Rhodium(I)-Catalyzed Nucleophilic Ring-Opening Reactions of Oxabicyclo Adducts Derived from the [4 + 2]-Cycloaddition of 2-Imido-Substituted Furans

A series of 2-imido-substituted furans containing tethered unsaturation were prepared by the addition of the lithium carbamate of furan-2-ylcarbamic acid tert-butyl ester to a solution of the mixed anhydride of an appropriately substituted 3-butenoic acid. The initially formed imido furans undergo a rapid intramolecular [4 + 2]-cycloaddition at room temperature to deliver the Diels−Alder cycloadducts in good to excellent yield.
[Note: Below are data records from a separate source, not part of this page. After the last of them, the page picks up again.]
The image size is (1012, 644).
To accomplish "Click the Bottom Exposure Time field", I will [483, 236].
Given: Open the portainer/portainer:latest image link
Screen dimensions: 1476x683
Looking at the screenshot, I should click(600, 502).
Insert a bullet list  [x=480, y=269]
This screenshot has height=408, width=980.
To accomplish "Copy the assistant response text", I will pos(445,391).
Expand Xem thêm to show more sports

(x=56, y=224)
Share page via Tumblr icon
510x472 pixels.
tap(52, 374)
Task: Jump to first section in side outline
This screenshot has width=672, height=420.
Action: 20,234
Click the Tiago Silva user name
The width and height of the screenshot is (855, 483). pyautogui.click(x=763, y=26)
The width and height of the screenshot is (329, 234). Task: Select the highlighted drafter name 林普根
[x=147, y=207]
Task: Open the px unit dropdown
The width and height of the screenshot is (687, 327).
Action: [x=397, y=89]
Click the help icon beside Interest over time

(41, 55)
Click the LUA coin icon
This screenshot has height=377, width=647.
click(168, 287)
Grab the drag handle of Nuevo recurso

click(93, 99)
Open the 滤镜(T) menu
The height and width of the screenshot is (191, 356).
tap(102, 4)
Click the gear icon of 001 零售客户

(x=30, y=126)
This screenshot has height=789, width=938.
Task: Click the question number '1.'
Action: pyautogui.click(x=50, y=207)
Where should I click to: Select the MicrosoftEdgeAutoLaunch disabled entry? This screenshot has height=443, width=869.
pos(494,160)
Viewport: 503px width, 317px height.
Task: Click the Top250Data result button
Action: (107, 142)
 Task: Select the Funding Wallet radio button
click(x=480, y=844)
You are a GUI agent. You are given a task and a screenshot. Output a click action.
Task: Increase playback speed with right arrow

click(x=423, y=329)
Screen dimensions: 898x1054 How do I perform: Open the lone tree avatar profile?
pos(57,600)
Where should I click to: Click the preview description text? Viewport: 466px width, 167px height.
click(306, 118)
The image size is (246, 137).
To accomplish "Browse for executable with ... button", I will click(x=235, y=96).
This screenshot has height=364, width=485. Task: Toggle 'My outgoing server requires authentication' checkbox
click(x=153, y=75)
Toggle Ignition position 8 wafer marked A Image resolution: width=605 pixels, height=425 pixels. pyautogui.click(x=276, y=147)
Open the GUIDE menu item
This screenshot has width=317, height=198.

Isolation of the highly labile oxabicyclic adduct is believed to be a consequence of the lower reaction temperatures employed as well as the presence of the extra carbonyl group, which diminishes the basicity of the nitrogen atom, thereby retarding the ring cleavage/rearrangement reaction generally encountered with related systems. By using a Rh(I)-catalyzed ring opening of the oxabicyclic adduct with various nucleophilic reagents, it was possible to prepare highly functionalized hexahydro-1H-indol-2(3H)-one derivatives in good yield. The major stereoisomer obtained possesses a cis-relationship between the nucleophile and hydroxyl group in the ring-opened product. The stereochemistry was unequivocally established by X-ray crystallographic analysis. Coordination of Rh(I) to the alkenyl π-bond followed by a nitrogen-assisted cleavage of the carbon−oxygen bond occurs to furnish a π-allyl rhodium(III) species. Addition of the nucleophile then occurs from the least hindered terminus of the resulting π-allyl rhodium(III) complex. Proton exchange followed by rhodium(I) decomplexation ultimately leads to the cis-diastereomer.